The 40 to 90 word range
- The IRN target range is 40 to 90 words, which is tighter than the standard TCF Task 1.
- A message of 40 words is about four short sentences. That is barely enough to cover three points.
- Aim for 60 to 75 words: enough to be complete, not so long that you introduce errors.
Opening and closing the message
An IRN Task 1 message almost always describes a relationship between two people who know each other. Use an appropriate informal or semi-formal opening and a natural closing.
- Informal opening: Salut [Prénom], Coucou [Prénom], Bonjour [Prénom]
- Informal closing: À bientôt, Bisous, Amicalement, Bonne journée
- Semi-formal (for a colleague or acquaintance): Bonjour [Prénom], then Cordialement or Bonne journée
Salut Fatima, Merci beaucoup pour ce livre, c'est vraiment gentil de ta part! De mon côté, tout va bien. Je viens de changer de travail et je suis très content(e) de mon nouveau poste. Il faudrait vraiment qu'on se retrouve pour prendre un café et rattraper le temps perdu. Qu'est-ce que tu penses du weekend prochain? À bientôt, Nadia
All three required points covered: thanks for the gift (book), news about life (new job), suggestion to meet (next weekend). About 72 words. Natural, friendly tone throughout.
Covering required points in a short space
With only 40 to 90 words, every sentence earns its place. Allocate one or two sentences to each required point and link them with simple connectors.
- 1List the required points from the prompt: 1, 2, 3.
- 2Write the opening (greeting).
- 3Write one sentence for each required point.
- 4If you have words to spare, expand the point that feels most natural.
- 5Write the closing (sign-off).
- 6Count the words. Adjust by cutting or expanding one sentence.
Three things that cost marks
- Missing a required point entirely. This is the biggest single loss.
- Mixing registers: "Cher Monsieur" followed by "Bisous, Nadia".
- Padding: repeating the same idea in different words to reach the word count. This does not add marks and can introduce errors.
Phrasing that works for common situations
Many IRN Task 1 prompts describe the same categories of situation.

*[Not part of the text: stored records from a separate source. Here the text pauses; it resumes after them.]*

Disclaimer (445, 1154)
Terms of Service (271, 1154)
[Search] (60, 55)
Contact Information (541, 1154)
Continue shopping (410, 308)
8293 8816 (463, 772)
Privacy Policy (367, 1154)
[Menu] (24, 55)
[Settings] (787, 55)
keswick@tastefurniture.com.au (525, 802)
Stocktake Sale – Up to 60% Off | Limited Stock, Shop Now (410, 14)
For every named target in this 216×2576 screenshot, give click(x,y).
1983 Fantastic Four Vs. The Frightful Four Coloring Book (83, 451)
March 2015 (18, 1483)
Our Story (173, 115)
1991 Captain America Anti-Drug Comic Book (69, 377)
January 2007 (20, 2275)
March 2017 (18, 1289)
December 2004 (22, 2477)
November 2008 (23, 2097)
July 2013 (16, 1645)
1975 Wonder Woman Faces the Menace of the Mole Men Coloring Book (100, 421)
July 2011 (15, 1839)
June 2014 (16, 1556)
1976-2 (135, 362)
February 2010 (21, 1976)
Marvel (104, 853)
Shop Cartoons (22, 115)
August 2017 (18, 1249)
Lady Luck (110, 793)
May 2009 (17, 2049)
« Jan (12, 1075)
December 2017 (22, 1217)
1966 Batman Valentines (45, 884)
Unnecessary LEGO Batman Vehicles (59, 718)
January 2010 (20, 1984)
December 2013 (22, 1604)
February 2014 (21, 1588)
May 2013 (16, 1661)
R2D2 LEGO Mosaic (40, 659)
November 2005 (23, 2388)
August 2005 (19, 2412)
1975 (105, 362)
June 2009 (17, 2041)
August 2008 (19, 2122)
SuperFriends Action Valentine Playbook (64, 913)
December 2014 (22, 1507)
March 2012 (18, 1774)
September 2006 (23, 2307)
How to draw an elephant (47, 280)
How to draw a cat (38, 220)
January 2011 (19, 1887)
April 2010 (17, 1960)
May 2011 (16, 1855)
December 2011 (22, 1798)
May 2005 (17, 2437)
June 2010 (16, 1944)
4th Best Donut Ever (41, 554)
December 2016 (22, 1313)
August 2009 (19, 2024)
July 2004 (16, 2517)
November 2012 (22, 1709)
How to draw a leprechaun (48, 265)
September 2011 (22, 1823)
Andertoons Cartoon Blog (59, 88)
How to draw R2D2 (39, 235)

Learning a small set of phrases for each category means less thinking and fewer errors under time pressure.
- Thanking: "Merci beaucoup pour…", "Je te remercie vraiment de…", "C'était très gentil de ta part."
- Congratulating: "Félicitations pour…", "Je suis vraiment content(e) pour toi!", "Bravo, c'est une super nouvelle!"
- Apologising: "Je suis vraiment désolé(e) de…", "Je m'excuse pour…", "Pardonne-moi, j'aurais dû…"
- Giving news: "De mon côté, tout va bien.", "Je viens de…", "Ces derniers temps, je…"
- Suggesting a meeting: "Il faudrait qu'on se retrouve.", "Qu'est-ce que tu dirais de…?", "Ça te dit de…?"
How to practise this
Practice routine for IRN Task 1
- Write one message a day using a different situation: thank you, apology, congratulations, news, invitation.
- Aim for exactly 65 to 75 words. Working within the range trains you for the real exam.
- After writing, check: opening present? All required points covered? Closing present? Register consistent?
- Try writing the same prompt twice, once as an informal message to a friend and once as a semi-formal note to a neighbour. Notice what changes.
Key takeaways
- IRN Task 1 is a 40 to 90 word personal message. Aim for 60 to 75 words to cover every required point comfortably.
- Read the prompt carefully and list the required points before writing a single sentence.
- Match the opening and closing to the situation described in the prompt.
- One to two sentences per required point is enough. Do not pad.